##### Data for the task #####

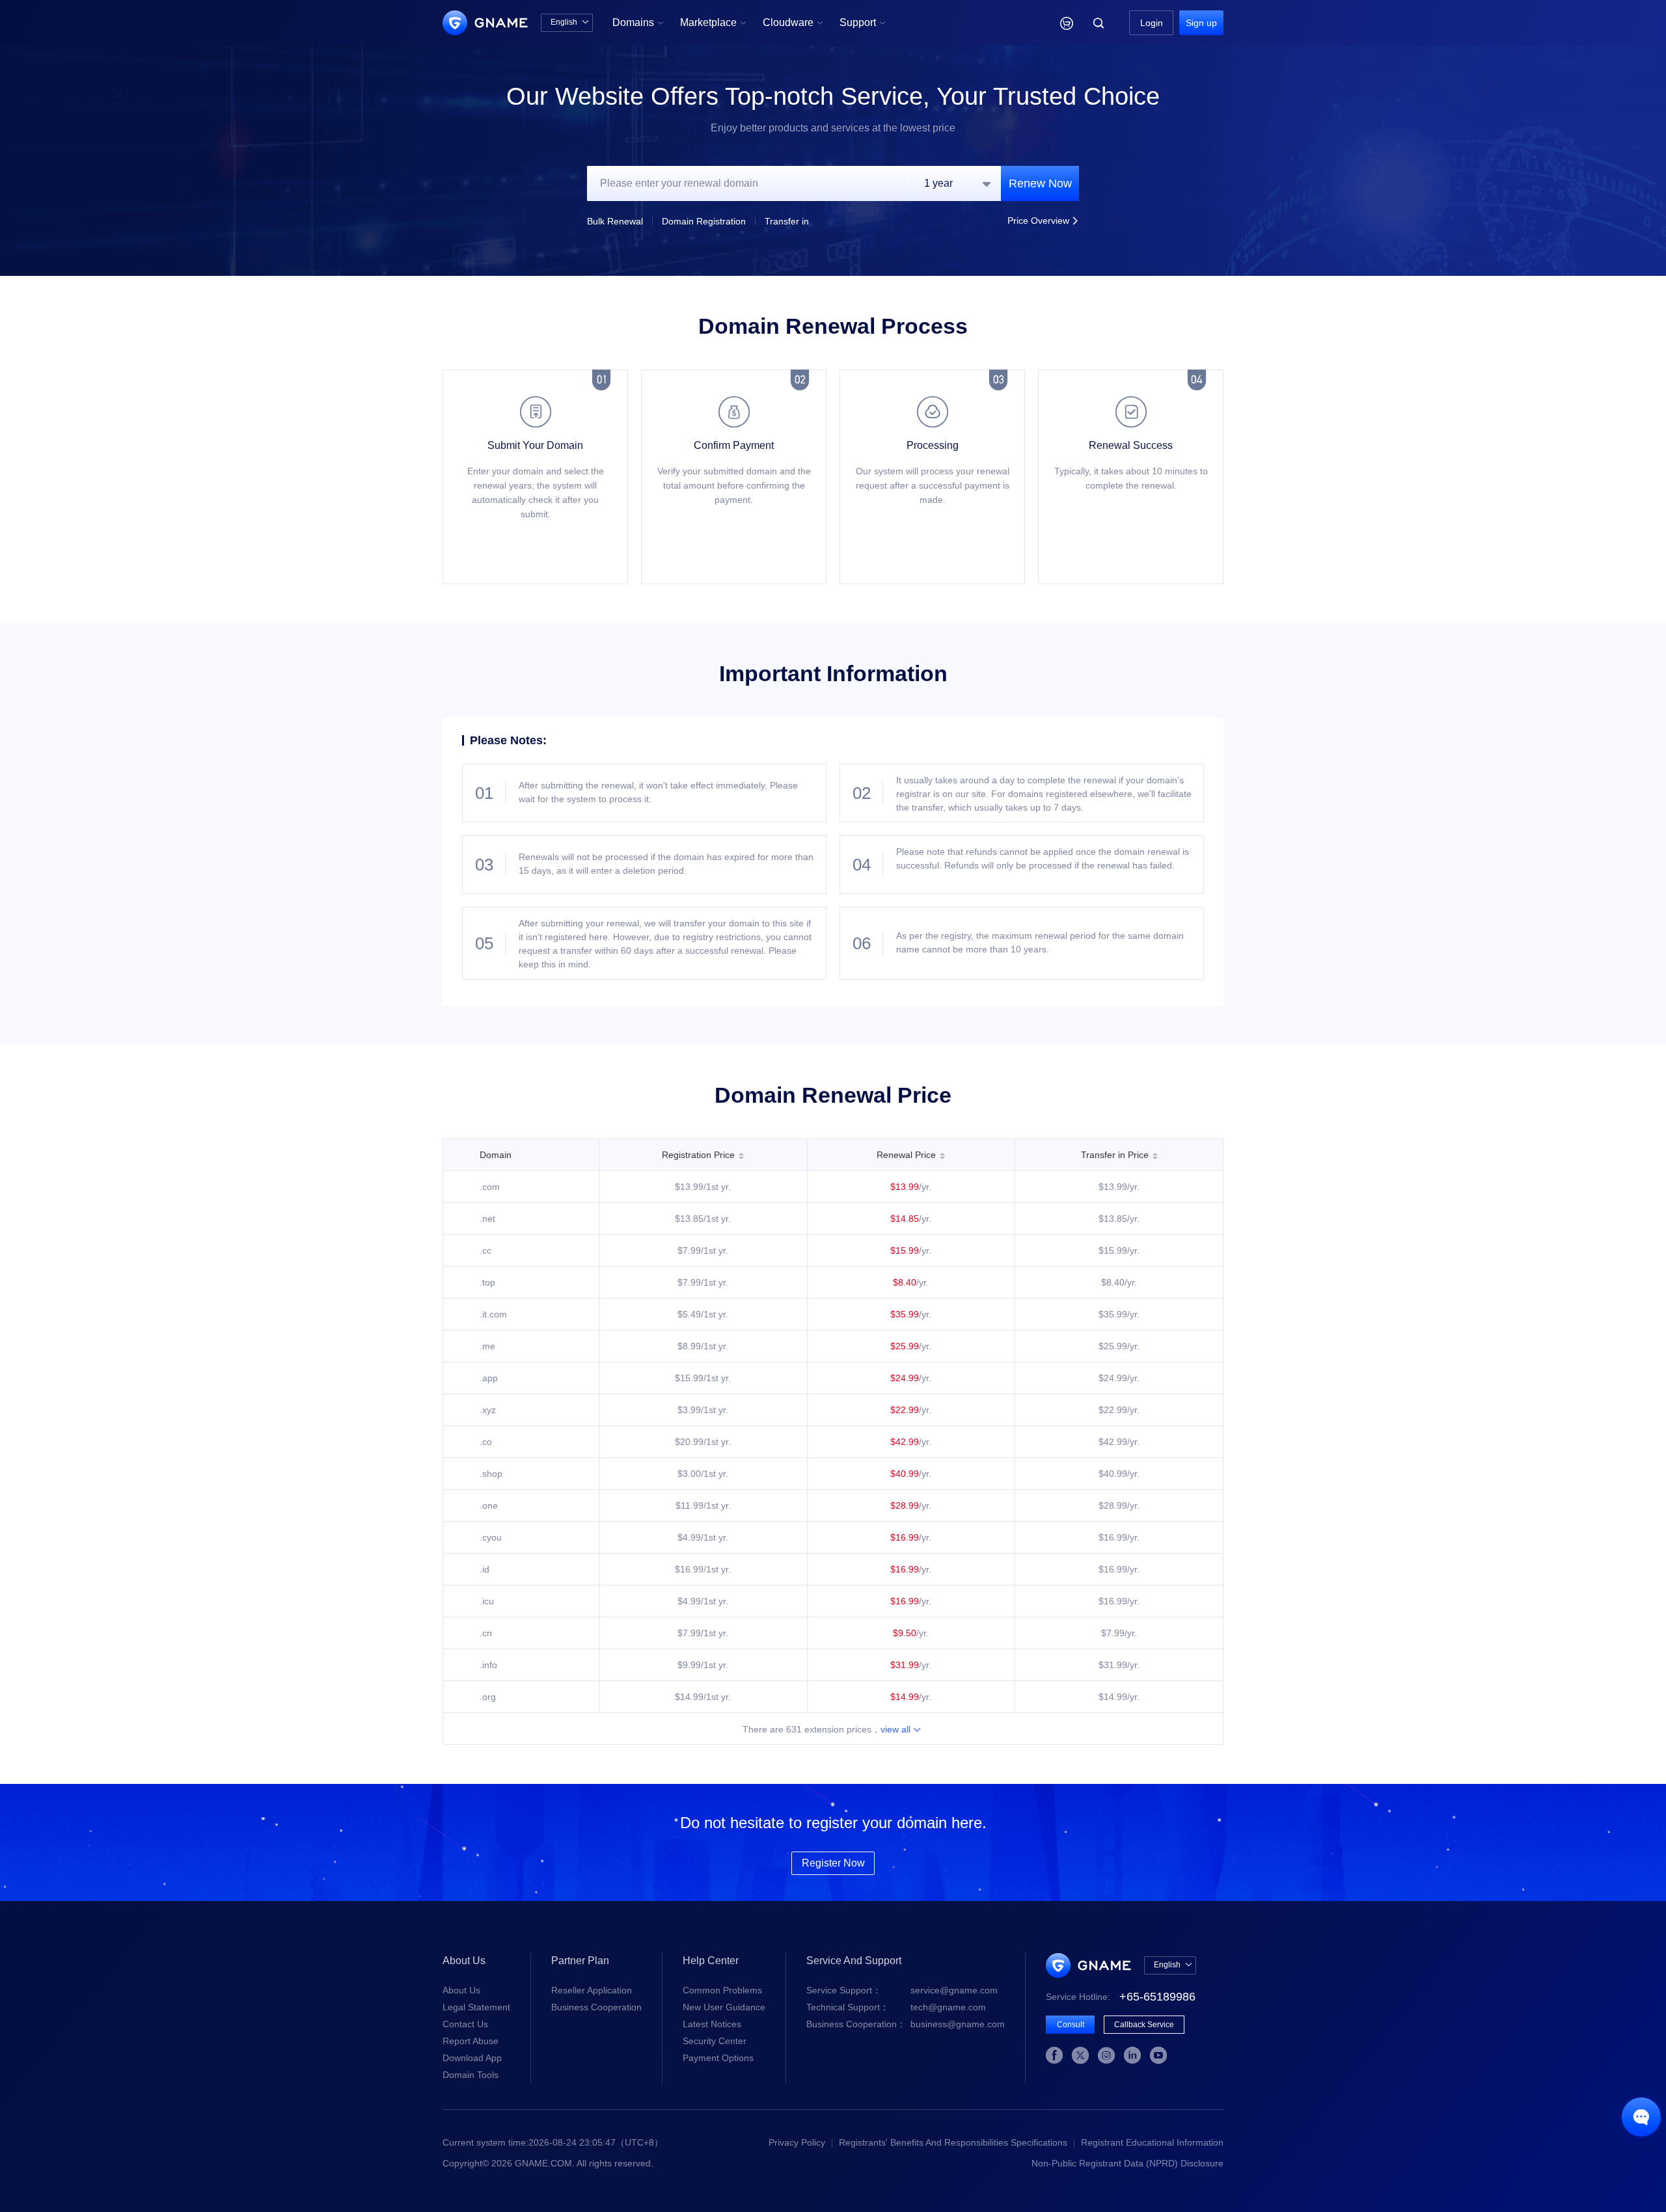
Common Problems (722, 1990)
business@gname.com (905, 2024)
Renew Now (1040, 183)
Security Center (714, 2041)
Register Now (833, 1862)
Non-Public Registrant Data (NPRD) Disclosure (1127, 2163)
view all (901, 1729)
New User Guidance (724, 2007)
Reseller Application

#####

Your goal — Begin with the line that contains "Security Center (714, 2041)" and end with the last line of the data. Repeat those two lines and all between them exactly.

Written solution —
Security Center (714, 2041)
Register Now (833, 1862)
Non-Public Registrant Data (NPRD) Disclosure (1127, 2163)
view all (901, 1729)
New User Guidance (724, 2007)
Reseller Application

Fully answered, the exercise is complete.